[Entries taken from a collection]
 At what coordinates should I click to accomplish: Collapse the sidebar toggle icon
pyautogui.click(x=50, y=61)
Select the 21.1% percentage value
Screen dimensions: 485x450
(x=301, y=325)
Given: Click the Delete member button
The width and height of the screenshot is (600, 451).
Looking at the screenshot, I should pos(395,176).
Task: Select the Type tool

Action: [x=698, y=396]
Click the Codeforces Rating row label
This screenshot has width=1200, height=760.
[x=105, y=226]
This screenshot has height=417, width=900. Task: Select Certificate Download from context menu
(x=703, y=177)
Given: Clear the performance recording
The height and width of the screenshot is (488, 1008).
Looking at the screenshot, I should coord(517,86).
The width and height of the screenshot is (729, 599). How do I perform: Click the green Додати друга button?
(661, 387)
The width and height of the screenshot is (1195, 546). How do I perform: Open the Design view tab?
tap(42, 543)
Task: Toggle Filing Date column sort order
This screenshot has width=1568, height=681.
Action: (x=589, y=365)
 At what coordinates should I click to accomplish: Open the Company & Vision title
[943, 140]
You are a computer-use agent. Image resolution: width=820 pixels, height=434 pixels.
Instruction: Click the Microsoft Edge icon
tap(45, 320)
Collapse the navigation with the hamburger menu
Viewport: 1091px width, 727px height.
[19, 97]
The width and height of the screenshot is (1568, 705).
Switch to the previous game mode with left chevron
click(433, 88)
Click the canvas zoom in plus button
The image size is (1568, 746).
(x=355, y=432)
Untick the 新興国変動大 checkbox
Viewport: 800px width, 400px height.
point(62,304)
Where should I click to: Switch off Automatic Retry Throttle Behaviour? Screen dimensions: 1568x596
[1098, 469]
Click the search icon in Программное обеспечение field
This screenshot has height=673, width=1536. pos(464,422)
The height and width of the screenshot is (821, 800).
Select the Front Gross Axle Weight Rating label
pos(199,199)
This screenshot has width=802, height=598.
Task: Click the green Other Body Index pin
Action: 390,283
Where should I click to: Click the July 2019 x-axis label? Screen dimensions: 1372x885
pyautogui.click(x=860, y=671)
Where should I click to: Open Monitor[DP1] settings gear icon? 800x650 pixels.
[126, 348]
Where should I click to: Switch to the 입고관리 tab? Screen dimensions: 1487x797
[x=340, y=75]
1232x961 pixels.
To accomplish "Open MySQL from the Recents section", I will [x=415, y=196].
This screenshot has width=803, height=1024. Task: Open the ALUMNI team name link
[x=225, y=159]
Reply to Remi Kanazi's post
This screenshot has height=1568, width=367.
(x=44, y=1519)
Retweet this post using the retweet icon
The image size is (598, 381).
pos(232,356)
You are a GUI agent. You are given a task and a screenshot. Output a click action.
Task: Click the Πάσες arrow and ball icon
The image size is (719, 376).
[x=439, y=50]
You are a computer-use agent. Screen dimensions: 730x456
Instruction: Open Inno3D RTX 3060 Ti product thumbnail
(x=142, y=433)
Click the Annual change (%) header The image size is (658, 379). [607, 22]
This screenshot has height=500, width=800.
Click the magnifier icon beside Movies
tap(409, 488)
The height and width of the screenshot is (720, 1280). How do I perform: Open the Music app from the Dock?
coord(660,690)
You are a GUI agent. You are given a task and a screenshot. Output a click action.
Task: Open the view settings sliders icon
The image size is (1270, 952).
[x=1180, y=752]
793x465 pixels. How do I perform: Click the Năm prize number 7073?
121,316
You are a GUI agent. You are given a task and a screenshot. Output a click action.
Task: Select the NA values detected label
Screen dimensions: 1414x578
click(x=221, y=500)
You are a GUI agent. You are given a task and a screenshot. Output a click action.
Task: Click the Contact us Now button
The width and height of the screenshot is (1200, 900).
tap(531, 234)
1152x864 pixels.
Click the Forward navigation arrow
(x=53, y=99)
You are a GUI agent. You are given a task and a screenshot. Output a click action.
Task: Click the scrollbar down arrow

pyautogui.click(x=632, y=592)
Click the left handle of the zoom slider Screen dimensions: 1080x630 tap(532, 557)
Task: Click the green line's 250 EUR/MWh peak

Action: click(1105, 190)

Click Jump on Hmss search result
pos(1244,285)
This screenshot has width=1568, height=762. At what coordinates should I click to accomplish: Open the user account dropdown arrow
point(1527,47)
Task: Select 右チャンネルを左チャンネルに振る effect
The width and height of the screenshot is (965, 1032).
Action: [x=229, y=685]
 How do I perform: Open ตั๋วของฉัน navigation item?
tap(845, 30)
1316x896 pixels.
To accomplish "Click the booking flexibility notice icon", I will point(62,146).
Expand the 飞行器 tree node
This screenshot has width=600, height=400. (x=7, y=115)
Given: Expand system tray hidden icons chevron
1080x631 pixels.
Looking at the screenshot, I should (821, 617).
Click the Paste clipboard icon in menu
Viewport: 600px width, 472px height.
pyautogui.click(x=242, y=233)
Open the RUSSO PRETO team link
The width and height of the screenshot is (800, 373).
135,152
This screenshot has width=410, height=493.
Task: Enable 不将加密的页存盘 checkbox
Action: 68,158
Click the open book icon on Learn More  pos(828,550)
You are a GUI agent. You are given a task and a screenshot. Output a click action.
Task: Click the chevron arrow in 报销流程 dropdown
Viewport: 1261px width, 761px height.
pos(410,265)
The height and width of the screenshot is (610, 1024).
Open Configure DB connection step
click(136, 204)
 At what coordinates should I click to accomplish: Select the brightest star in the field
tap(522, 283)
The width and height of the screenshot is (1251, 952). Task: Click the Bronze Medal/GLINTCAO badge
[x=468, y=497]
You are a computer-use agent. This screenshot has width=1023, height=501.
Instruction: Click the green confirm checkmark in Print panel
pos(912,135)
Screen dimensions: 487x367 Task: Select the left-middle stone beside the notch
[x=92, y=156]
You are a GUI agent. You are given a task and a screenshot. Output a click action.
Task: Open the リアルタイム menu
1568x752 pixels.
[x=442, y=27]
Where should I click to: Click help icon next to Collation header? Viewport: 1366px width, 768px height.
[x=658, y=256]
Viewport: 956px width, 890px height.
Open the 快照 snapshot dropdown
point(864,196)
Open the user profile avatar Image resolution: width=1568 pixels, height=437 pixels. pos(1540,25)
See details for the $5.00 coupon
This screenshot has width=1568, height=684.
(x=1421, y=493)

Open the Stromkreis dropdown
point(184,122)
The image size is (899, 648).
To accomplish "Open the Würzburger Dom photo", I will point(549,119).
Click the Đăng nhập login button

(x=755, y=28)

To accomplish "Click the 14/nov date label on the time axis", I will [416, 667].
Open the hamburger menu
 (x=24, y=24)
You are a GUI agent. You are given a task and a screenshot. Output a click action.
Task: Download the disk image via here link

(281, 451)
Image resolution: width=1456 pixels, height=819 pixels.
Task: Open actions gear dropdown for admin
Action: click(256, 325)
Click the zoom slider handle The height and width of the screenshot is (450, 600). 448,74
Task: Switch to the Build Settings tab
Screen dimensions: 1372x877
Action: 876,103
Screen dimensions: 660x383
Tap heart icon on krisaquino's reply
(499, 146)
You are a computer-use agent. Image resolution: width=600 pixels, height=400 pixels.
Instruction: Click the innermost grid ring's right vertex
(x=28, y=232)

• Exercise description:
All lines in the records above with "zoom" need to be found and copied.

• Response area:
Click the canvas zoom in plus button
Click the left handle of the zoom slider Screen dimensions: 1080x630 tap(532, 557)
Click the zoom slider handle The height and width of the screenshot is (450, 600). 448,74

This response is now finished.